_Work order_. When you reach the line that contains "Click lehenga LENGTH value for size S", begin copying exactly and continue through the last line below. Do not copy pictures.

[Stored data entries]
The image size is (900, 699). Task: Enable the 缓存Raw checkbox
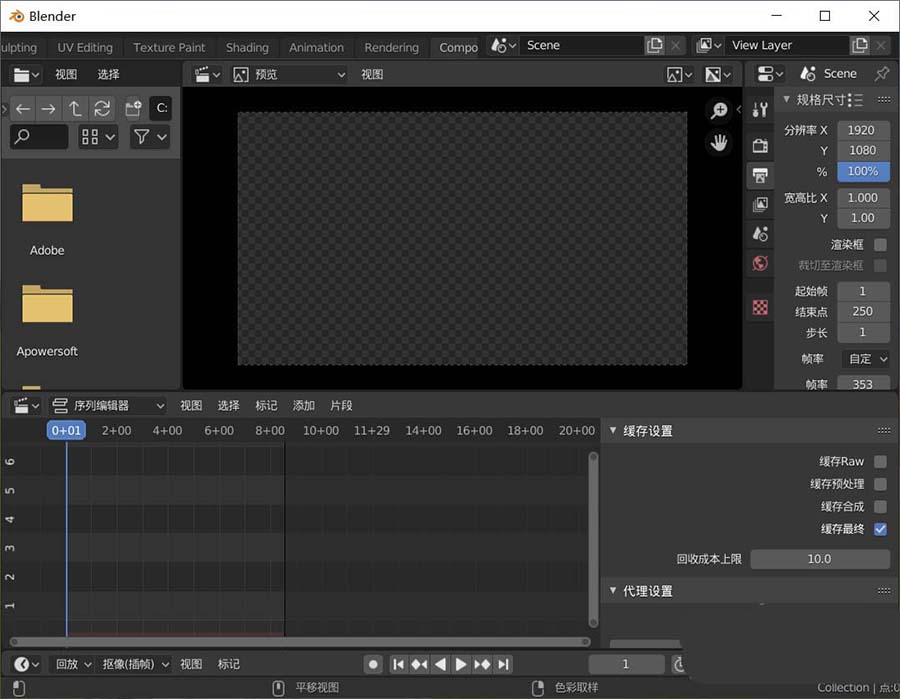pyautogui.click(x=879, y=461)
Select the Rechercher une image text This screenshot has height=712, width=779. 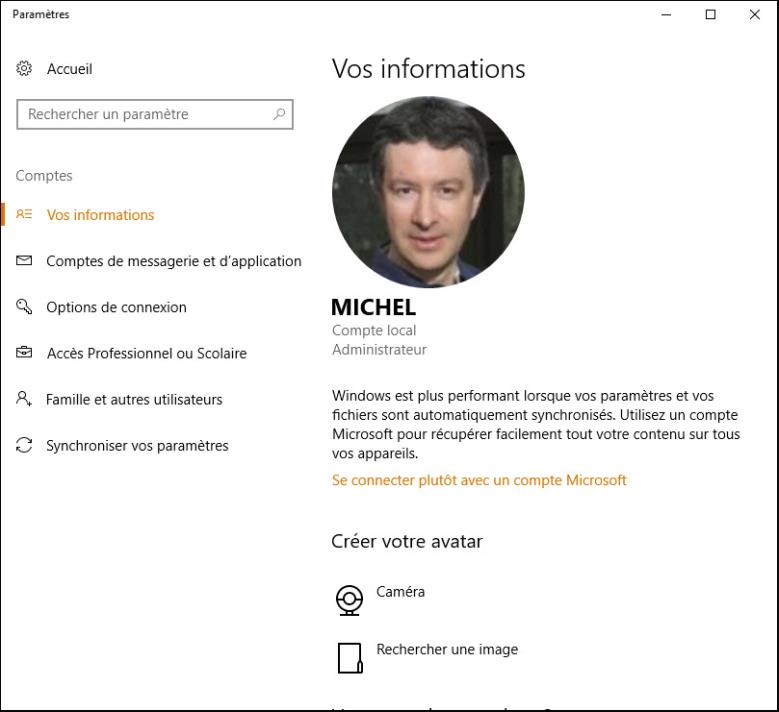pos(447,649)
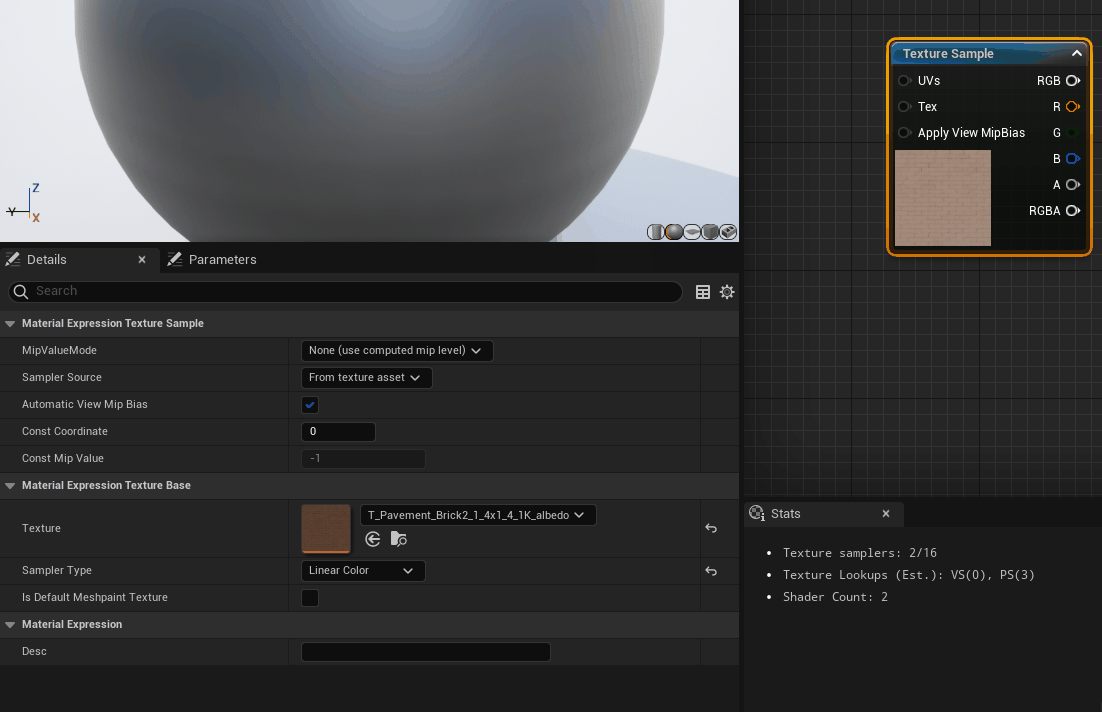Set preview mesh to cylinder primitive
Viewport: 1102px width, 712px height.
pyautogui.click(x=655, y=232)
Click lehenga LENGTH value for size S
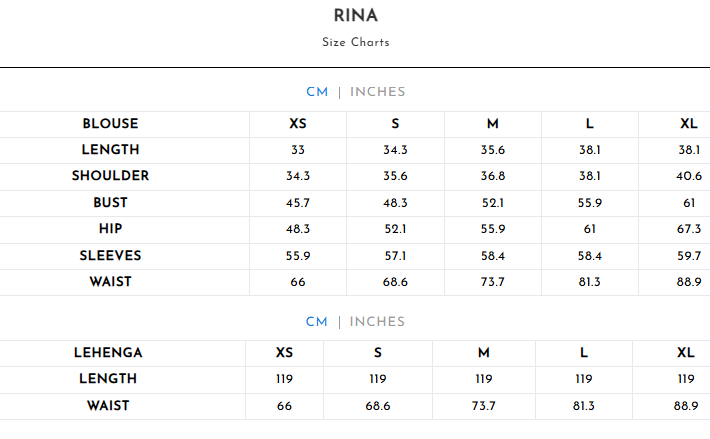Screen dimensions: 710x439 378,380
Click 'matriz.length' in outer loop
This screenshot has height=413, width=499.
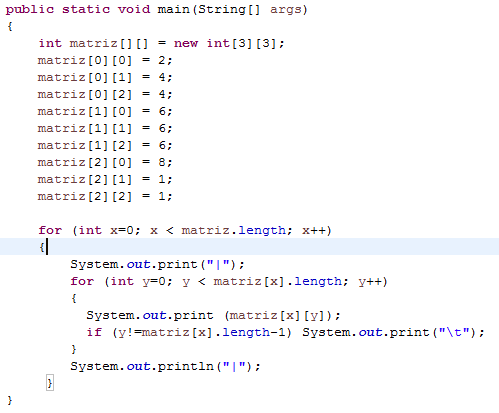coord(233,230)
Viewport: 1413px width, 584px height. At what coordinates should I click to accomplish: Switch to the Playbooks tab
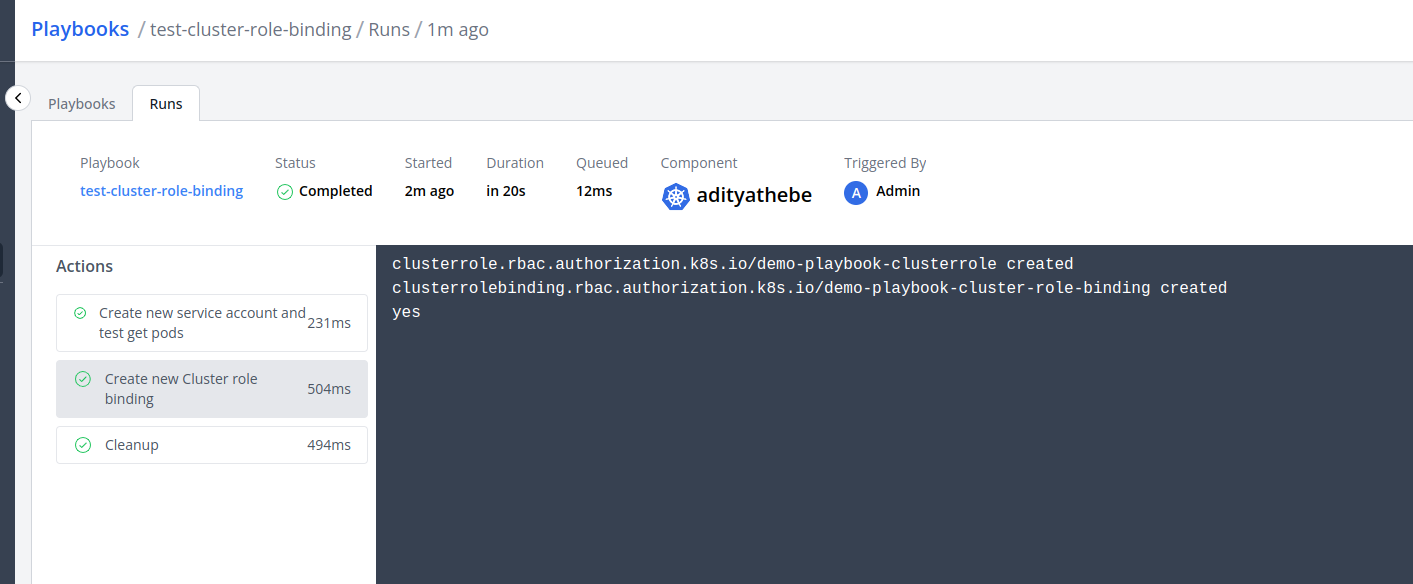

_Response to the exercise_.
Click lehenga LENGTH value for size S
Screen dimensions: 710x439 378,380
Click 'matriz.length' in outer loop
This screenshot has height=413, width=499.
coord(233,230)
Viewport: 1413px width, 584px height. At what coordinates should I click to accomplish: Switch to the Playbooks tab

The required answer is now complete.